If you take a quick look around at your office or work space, you’ll probably notice employees that work remotely at least part of the time. A Gallup poll conducted from 2012-2016 found the number of remotely working employees rose from 39% to 43%. Of these, nearly 1/3 did so at least 80% of the time. If you spread these numbers worldwide, that’s a huge number of individuals working away other employees. As this number rises, the task of managing these remote workers becomes a big concern. If you are in the position of managing such individuals, here are 6 tips that can make things a little easier.

Set Clear Expectations
Someone who works remotely needs to have clear guidelines for what it expected of them. This includes setting up specific hours where they are expected to be available for contact.

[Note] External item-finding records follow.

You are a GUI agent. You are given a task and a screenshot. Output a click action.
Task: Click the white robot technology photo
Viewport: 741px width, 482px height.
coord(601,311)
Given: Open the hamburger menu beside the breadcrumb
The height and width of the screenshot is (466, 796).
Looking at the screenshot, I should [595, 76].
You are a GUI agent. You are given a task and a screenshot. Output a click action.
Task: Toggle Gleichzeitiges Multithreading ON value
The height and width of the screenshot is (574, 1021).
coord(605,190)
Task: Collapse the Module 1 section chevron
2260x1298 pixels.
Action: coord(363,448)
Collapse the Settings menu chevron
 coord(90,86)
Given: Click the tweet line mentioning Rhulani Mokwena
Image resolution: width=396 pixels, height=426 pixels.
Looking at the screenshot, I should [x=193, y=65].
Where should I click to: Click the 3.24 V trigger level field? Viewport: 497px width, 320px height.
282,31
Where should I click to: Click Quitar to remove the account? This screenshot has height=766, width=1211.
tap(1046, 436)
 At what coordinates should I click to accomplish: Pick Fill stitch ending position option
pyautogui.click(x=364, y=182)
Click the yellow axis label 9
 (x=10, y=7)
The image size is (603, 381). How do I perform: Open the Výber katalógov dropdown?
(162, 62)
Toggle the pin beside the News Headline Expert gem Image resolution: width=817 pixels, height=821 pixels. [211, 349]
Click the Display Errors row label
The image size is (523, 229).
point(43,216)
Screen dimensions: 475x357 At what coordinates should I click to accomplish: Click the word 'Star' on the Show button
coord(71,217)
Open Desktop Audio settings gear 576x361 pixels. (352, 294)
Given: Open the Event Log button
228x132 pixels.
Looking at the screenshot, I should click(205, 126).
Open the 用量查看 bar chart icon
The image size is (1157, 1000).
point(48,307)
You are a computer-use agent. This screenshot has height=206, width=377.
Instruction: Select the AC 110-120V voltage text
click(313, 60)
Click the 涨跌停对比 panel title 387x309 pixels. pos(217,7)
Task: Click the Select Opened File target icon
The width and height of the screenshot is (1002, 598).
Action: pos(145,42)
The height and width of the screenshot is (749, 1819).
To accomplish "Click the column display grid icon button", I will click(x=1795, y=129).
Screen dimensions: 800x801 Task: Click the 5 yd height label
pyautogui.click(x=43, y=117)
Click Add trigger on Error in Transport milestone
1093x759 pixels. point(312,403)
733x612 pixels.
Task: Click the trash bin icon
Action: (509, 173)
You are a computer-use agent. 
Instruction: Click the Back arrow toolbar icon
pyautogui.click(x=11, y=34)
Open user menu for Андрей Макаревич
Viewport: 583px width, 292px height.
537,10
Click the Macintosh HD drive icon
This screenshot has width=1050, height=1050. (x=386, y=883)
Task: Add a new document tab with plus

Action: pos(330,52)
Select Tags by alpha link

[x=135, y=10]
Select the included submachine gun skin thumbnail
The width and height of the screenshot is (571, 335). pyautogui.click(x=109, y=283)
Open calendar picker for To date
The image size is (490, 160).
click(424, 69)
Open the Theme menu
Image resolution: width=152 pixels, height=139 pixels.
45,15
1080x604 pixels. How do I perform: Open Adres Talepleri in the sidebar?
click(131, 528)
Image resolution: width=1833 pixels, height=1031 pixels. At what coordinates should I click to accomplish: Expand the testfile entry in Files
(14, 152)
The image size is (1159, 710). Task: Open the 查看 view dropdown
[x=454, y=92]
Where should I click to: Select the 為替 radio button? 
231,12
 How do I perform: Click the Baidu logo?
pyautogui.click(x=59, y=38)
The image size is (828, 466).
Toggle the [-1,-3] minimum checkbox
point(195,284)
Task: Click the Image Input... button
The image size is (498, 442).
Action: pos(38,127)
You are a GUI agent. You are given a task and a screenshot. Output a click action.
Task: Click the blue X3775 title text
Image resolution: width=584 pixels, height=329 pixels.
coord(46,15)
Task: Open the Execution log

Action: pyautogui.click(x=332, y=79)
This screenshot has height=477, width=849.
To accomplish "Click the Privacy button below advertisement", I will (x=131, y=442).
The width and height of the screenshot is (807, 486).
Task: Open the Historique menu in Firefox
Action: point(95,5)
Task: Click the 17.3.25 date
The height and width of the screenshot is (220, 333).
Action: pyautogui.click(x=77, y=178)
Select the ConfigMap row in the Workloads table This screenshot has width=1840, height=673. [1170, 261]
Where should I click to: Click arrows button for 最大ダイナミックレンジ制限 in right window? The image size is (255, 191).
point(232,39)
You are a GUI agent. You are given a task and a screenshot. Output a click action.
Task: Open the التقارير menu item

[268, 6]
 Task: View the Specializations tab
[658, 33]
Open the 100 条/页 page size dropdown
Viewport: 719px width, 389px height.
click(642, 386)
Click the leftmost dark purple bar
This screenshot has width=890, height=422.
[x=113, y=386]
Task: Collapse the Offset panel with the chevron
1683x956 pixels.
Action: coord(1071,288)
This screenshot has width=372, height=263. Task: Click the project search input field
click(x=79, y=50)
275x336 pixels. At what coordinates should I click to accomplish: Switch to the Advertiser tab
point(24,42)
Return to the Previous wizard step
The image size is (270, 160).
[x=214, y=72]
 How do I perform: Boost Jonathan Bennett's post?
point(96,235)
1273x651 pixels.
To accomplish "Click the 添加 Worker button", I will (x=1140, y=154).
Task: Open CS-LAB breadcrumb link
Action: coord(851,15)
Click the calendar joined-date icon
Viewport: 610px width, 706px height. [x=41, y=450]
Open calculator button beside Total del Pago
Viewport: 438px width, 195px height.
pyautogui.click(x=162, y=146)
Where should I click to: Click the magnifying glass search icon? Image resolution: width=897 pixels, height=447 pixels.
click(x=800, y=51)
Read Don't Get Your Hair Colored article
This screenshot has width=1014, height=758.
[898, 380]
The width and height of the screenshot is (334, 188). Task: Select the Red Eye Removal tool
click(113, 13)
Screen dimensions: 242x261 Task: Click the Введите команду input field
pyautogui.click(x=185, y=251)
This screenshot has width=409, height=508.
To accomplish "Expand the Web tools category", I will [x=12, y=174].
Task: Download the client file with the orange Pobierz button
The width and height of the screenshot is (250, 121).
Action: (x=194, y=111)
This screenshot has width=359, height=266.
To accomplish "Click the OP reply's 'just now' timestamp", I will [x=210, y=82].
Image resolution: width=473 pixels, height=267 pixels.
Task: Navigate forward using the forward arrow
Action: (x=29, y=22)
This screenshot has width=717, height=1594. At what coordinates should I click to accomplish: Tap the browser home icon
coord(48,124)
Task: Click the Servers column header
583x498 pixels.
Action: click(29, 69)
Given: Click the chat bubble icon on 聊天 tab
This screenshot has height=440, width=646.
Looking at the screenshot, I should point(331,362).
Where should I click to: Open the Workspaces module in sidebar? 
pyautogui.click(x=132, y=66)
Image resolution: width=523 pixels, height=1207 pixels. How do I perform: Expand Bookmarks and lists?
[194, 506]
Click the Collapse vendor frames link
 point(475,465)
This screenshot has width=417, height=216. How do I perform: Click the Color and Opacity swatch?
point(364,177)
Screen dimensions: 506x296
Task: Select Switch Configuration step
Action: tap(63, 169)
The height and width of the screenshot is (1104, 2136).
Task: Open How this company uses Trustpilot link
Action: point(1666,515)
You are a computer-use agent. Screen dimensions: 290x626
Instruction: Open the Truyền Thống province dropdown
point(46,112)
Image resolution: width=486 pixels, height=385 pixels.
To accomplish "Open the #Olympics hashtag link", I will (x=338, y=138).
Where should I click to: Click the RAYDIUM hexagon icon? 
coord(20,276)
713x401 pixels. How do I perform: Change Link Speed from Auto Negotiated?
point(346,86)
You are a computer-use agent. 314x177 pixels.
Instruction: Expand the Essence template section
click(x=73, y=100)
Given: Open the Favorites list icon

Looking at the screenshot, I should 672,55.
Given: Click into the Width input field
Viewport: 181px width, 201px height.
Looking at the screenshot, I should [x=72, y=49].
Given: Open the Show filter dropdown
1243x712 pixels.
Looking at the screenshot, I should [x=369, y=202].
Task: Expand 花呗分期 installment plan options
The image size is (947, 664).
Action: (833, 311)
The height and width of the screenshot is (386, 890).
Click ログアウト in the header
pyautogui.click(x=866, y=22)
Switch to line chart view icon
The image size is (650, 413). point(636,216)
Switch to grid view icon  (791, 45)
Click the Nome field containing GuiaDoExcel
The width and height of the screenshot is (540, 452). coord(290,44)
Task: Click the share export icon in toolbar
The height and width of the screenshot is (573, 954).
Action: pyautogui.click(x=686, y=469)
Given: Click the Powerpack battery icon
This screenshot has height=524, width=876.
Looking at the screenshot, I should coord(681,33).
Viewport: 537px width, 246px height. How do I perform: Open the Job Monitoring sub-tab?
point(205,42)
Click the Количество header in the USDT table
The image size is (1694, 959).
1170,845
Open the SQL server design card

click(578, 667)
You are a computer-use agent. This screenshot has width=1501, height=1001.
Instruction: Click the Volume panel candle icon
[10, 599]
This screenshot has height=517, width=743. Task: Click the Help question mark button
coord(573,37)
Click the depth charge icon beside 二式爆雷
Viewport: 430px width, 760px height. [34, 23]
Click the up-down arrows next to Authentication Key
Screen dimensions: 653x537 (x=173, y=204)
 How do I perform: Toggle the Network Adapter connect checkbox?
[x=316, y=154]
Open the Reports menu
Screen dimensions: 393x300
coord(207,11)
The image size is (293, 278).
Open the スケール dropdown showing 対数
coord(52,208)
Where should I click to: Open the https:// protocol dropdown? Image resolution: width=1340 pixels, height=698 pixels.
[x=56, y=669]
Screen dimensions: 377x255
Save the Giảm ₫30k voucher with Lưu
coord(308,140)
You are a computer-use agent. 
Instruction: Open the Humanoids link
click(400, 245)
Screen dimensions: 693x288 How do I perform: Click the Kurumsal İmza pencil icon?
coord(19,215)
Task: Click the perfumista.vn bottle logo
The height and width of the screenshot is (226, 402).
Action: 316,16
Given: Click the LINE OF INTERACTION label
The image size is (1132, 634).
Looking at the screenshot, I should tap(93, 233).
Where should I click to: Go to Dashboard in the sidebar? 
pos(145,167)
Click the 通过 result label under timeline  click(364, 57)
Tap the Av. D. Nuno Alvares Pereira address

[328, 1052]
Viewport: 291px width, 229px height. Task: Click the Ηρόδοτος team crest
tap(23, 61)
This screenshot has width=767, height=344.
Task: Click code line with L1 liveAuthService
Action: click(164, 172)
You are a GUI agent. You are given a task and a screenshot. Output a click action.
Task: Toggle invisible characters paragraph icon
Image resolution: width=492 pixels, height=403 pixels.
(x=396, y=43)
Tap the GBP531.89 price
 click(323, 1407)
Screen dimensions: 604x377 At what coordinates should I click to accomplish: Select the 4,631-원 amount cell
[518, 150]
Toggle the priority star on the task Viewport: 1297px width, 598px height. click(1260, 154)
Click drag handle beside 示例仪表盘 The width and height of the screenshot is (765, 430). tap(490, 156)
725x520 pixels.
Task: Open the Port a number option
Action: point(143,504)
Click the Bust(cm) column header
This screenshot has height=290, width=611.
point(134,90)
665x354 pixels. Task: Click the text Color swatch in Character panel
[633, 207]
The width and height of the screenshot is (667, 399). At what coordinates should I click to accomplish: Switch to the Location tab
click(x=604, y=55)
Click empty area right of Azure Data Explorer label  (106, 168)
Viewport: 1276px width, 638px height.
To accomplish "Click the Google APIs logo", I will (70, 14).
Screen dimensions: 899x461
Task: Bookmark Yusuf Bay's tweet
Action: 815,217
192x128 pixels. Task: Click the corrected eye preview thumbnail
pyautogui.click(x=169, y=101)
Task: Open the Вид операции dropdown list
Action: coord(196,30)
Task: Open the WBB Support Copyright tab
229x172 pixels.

Regular individual or group conferences can create a sense of community and accountability. Have a variety of communication tools you can use to reach out to your remote employees at any given time. Use these to keep track of their work progress and help them when needed.

Trust is a Must
A remote workforce can never function efficiently if there isn’t mutual trust between management and employees. If you’re not face to face with your employees, you need to trust that they will get their work done as promised. Ironically, many companies have found that remote workers are actually more productive than those working in a traditional office setting. Do your due diligence to find reliable workers, set up clear expectations, then give them challenges that will keep them motivated to provide their best work.

Don’t get Distracted
When you are participating in a phone call, online chat, or video conference with remote workers, avoid getting distracted by things going on around you. This time is critical for maintaining good communication with your workforce as you check the status of current projects and brainstorm about new ones. Pay attention to not just the words they’re saying, but other bodily cues that could give you insight into possible frustrations, misunderstandings, or excitement.

Keep it Interesting
Working in an office allows you to drop by and visit your coworkers and chat for a bit. You can also go to lunch together, or go for drinks after work. These opportunities are not available for remote workers, leaving them possibly feeling left out. In order to make work more interesting and fun for them, be spontaneous by doing an impromptu dance party for your next conference meeting, or have a silly gift delivered to their house. Simple things like this can really improve overall morale and a sense of comradery.

Use your Tools
There are a myriad of communications tools available for most businesses today. Finding the best ways to use these tools can create a more dynamic and effective workforce. Some of the tools you should be using are screen sharing, file sharing, instant messaging, digital whiteboards, and other applications like Slack or Basecamp. Find the tools that work best for your employees and business and use them to their fullest.